Spaces:

sidphbot
/

Researcher

Build error

File size: 8,951 Bytes

a8d4e3d

"""
oia_metadata.py

authors: Matt Bierbaum and Colin Clement
date: 2019-02-25

This module interacts with the Open Archive Initiative API, downloading
the metadata for all Arxiv articles.

Usage
=====

python oia_metadata.py data/<savefile>.json

Notes
=====
The save file is not technically JSON, but individual streamed lines of JSON,
each of which is compressed by gzip. Use the helper function load_metadata
to be sure to open it without error.

Resources
=========
* http://www.openarchives.org/OAI/2.0/openarchivesprotocol.htm
* https://arxiv.org/help/oa/index
"""

import os
import gzip
import glob
import json
import time
import hashlib
import datetime
import requests
import xml.etree.ElementTree as ET

from arxiv_public_data.config import LOGGER, DIR_BASE

log = LOGGER.getChild('metadata')

URL_ARXIV_OAI = 'https://export.arxiv.org/oai2'
URL_CITESEER_OAI = 'http://citeseerx.ist.psu.edu/oai2'
OAI_XML_NAMESPACES = {
    'OAI': 'http://www.openarchives.org/OAI/2.0/',
    'arXiv': 'http://arxiv.org/OAI/arXivRaw/'
}

def get_list_record_chunk(resumptionToken=None, harvest_url=URL_ARXIV_OAI,
                          metadataPrefix='arXivRaw'):
    """
    Query OIA API for the metadata of 1000 Arxiv article

    Parameters
    ----------
        resumptionToken : str
            Token for the API which triggers the next 1000 articles

    Returns
    -------
        record_chunks : str
            metadata of 1000 arXiv articles as an XML string
    """
    parameters = {'verb': 'ListRecords'}

    if resumptionToken:
        parameters['resumptionToken'] = resumptionToken
    else:
        parameters['metadataPrefix'] = metadataPrefix

    response = requests.get(harvest_url, params=parameters)

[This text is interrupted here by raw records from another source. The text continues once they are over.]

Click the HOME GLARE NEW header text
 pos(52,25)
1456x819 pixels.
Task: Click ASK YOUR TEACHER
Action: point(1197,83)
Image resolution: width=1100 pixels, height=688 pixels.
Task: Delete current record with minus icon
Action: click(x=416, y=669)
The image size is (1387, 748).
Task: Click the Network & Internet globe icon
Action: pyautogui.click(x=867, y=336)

    if response.status_code == 200:
        return response.text

    if response.status_code == 503:
        secs = int(response.headers.get('Retry-After', 20)) * 1.5
        log.info('Requested to wait, waiting {} seconds until retry...'.format(secs))

        time.sleep(secs)
        return get_list_record_chunk(resumptionToken=resumptionToken)
    else:
        raise Exception(
            'Unknown error in HTTP request {}, status code: {}'.format(
                response.url, response.status_code
            )
        )

def _record_element_text(elm, name):
    """ XML helper function for extracting text from leaf (single-node) elements """
    item = elm.find('arXiv:{}'.format(name), OAI_XML_NAMESPACES)
    return item.text if item is not None else None

def _record_element_all(elm, name):
    """ XML helper function for extracting text from queries with multiple nodes """
    return elm.findall('arXiv:{}'.format(name), OAI_XML_NAMESPACES)

def parse_record(elm):
    """
    Parse the XML element of a single ArXiv article into a dictionary of
    attributes

    Parameters
    ----------
        elm : xml.etree.ElementTree.Element
            Element of the record of a single ArXiv article

    Returns
    -------
        output : dict
            Attributes of the ArXiv article stored as a dict with the keys
            id, submitter, authors, title, comments, journal-ref, doi, abstract,
            report-no, categories, and version
    """
    text_keys = [
        'id', 'submitter', 'authors', 'title', 'comments',
        'journal-ref', 'doi', 'abstract', 'report-no'
    ]
    output = {key: _record_element_text(elm, key) for key in text_keys}
    output['categories'] = [
        i.text for i in (_record_element_all(elm, 'categories') or [])
    ]
    output['versions'] = [
        i.attrib['version'] for i in _record_element_all(elm, 'version')
    ]
    return output

def parse_xml_listrecords(root):
    """
    Parse XML of one chunk of the metadata of 1000 ArXiv articles
    into a list of dictionaries

    Parameters
    ----------
        root : xml.etree.ElementTree.Element
            Element containing the records of an entire chunk of ArXiv queries

    Returns
    -------
        records, resumptionToken : list, str
            records is a list of 1000 dictionaries, each containing the
            attributes of a single arxiv article
            resumptionToken is a string which is fed into the subsequent query
    """
    resumptionToken = root.find(
        'OAI:ListRecords/OAI:resumptionToken',
        OAI_XML_NAMESPACES
    )
    resumptionToken = resumptionToken.text if resumptionToken is not None else ''

    records = root.findall(
        'OAI:ListRecords/OAI:record/OAI:metadata/arXiv:arXivRaw',
        OAI_XML_NAMESPACES
    )
    records = [parse_record(p) for p in records]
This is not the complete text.